The hard part is not asking the model to “return JSON”. The hard part is designing a contract that is valid, minimal, versioned, repairable, observable, and safe to consume.

This part teaches structured output as an engineering discipline.

1. Kaufman Framing

Josh Kaufman's method starts by deconstructing a target skill into smaller subskills, then practicing the highest-leverage pieces first.

For structured output, the target skill is:

Given an uncertain natural-language input and an imperfect model, design a typed output contract that downstream code can safely consume, validate, repair, test, and audit.

This decomposes into six subskills.

Subskill	Meaning	Failure If Ignored
Contract design	Decide what the output must represent	Schema becomes vague, bloated, or unusable
Schema expression	Encode the contract in JSON Schema/Pydantic	Model produces shape mismatch or ambiguous fields
Runtime validation	Validate model output before consumption	Bad output leaks into business logic
Repair strategy	Recover from fixable errors	User sees failures that could be automatically corrected
Semantic validation	Check meaning, not only shape	JSON is valid but wrong, unsafe, or unsupported
Versioning and observability	Track schema/prompt/model relationship	Regressions become impossible to diagnose

The first 20 hours should not be spent memorizing every JSON Schema keyword.
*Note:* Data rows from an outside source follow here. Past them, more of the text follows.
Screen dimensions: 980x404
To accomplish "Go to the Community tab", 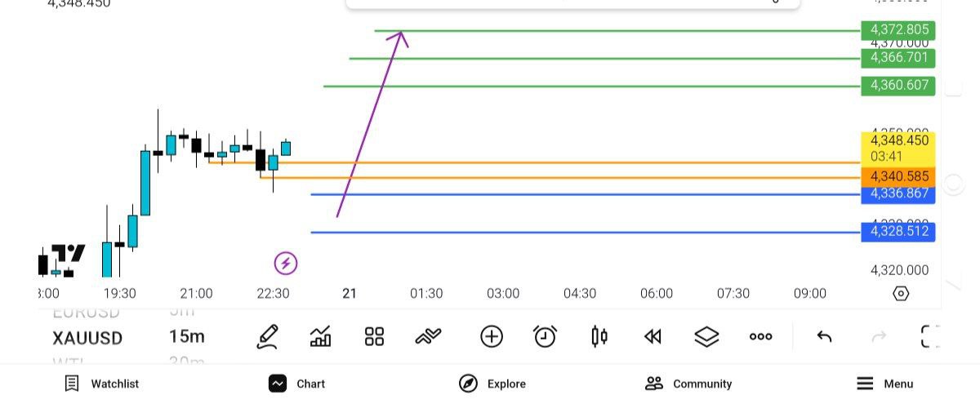I will click(x=688, y=384).
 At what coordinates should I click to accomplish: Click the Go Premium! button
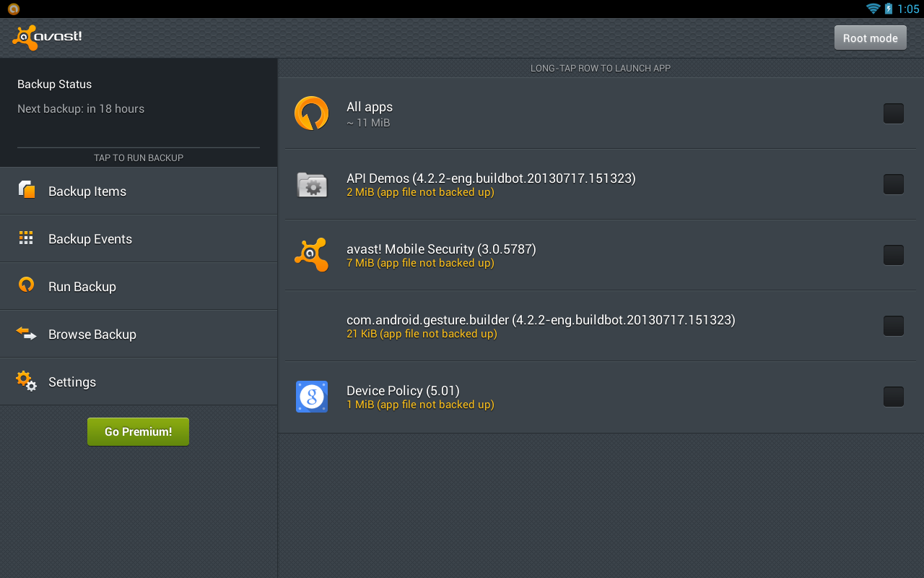[138, 431]
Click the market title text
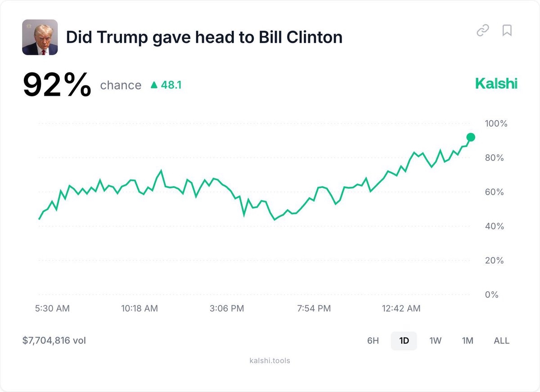This screenshot has width=540, height=392. (x=204, y=37)
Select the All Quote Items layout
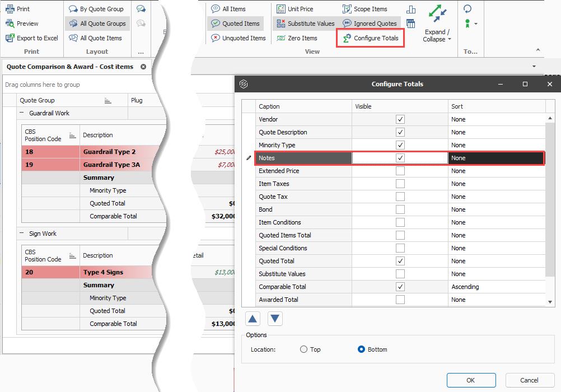561x392 pixels. (x=96, y=38)
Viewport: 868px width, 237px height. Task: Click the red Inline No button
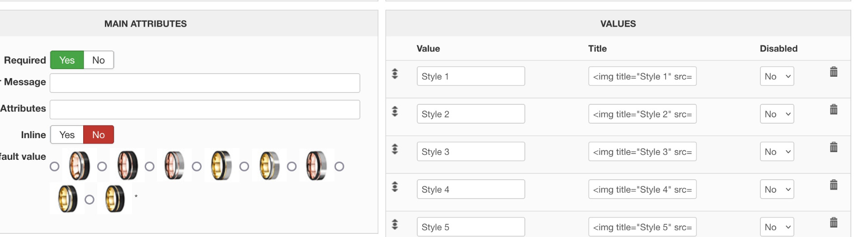coord(99,135)
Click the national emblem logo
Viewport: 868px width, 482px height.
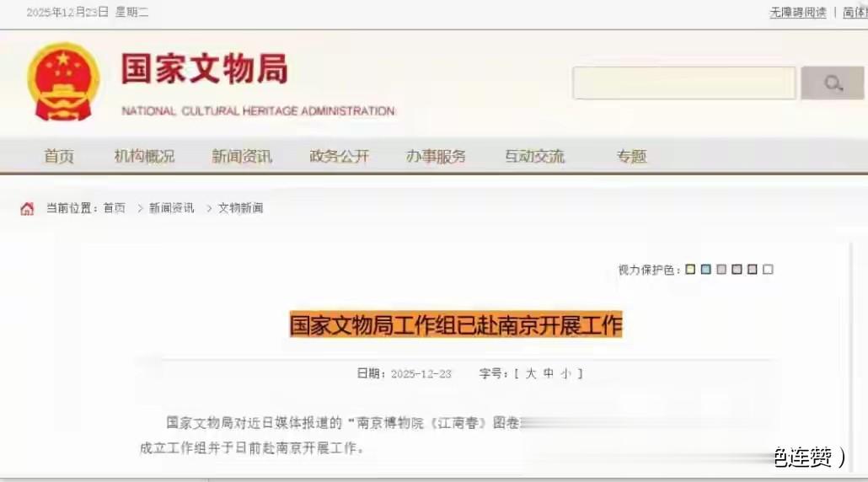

They should be spent repeatedly converting fuzzy tasks into small, typed, enforceable contracts.

2. Why Structured Output Exists

LLMs are probabilistic text generators. Software systems are stateful rule-followers.

Structured output is the bridge.

Without structured output, every downstream consumer must parse language. That creates hidden coupling:

# fragile anti-pattern
if "high risk" in model_response.lower():
    escalate_case(case_id)

A production system should consume explicit fields:

{
  "risk_level": "HIGH",
  "recommended_action": "ESCALATE",
  "reasons": [
    "Customer submitted inconsistent evidence",
    "Case involves regulated disclosure deadline"
  ],
  "confidence": 0.74
}

Now code can validate, route, audit, and test the result.

3. JSON Mode Is Not Enough

A common early mistake is to assume that “valid JSON” equals “valid application output”.

It does not.

Valid JSON only means the output can be parsed. It says nothing about whether:

required fields are present,
enum values are allowed,
numbers are in range,
nested objects are well-formed,
the decision is semantically supported,
the answer is safe to execute,
the output matches the current schema version,
or downstream state transition is legal.

Compare the difference.

JSON-only output

{
  "risk": "seems kind of high",
  "action": "maybe escalate or review",
  "confidence": "pretty sure"
}

This is syntactically valid JSON but operationally poor.

Schema-constrained output

{
  "schema_version": "case_triage.v1",
  "risk_level": "HIGH",
  "recommended_action": "ESCALATE_TO_SUPERVISOR",
  "confidence": 0.81,
  "reasons": [
    {
      "code": "EVIDENCE_CONFLICT",
      "summary": "Submitted evidence conflicts with previously recorded case data."
    }
  ]
}

This is closer to a usable software contract.

4. The Contract-First Mindset

Do not start with the prompt. Start with the output contract.

A good workflow is:

Structured output is not primarily a model feature. It is an application design decision.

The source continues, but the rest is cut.